Das Amt des Censors in Rom war paritätisch besetzt: immer ein Patrizier und ein Plebejer, inkl. Interzessionsrecht.
Die Kompetenzen nahmen im Laufe der Zeit zu; was von Dionysios angesprochen wird, ist das "regimen morum", d.h. die Sittengerichtsbarkeit über private und öffentliche Verstöße gegen die Sitten (mores) und umfaßte alle wahlberechtigten Bürger, war also nicht nur eine Standesgerichtsbarkeit für Senatoren und Ritter.

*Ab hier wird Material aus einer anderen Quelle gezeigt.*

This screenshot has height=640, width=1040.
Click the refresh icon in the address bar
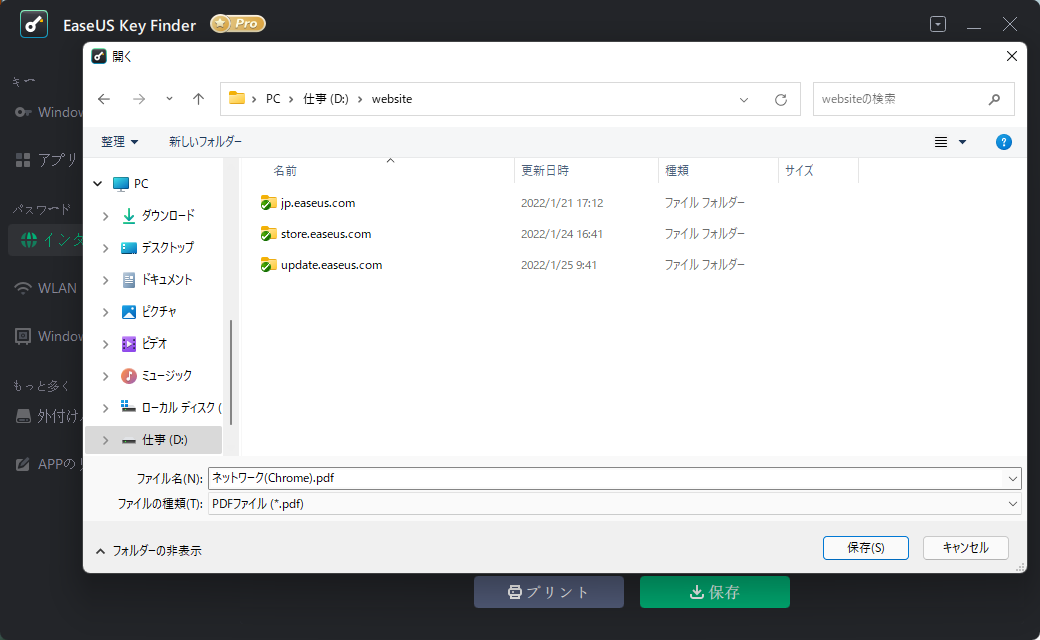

Die möglichen Sanktionen waren: (a) Ermahnungen (admonitiones), (b) Rügen (notae) und (c) Ehrminderungen etwa durch Versetzung in einen niederen Stand oder eine niederrangige Wählerklasse (senatu movere, equum movere, tribu movere). Es handelte sich also nicht um eine Strafgerichtsbarkeit im engeren Sinne.
Von eigenen Kontrolleuren (Spitzeln) weiß ich nichts; ich denke, daß die Censoren tätig wurden, wenn ihnen irgendetwas zu Ohren kam: durch Gerüchte, Anzeigen und Denunziationen.
Die Kriterien für grausam - übermäßig - ungerecht hingen sicher vom mos maiorum (Tradition), in hohem Maße aber auch von den Vorstellungen der Censoren bzw. ihrer Wähler ab.
Re: Zwei Auffassungen von Privatsphäre
Γραικύλος schrieb am 24.06.2021 um 10:49 Uhr (Zitieren)
Wenn die Censoren effektiv und umfassend kontrollieren wollten, was hinter 100000 Haushaltstüren allein in der Stadt Rom vorging, hätten sie dazu eine sehr große Behörde benötigt.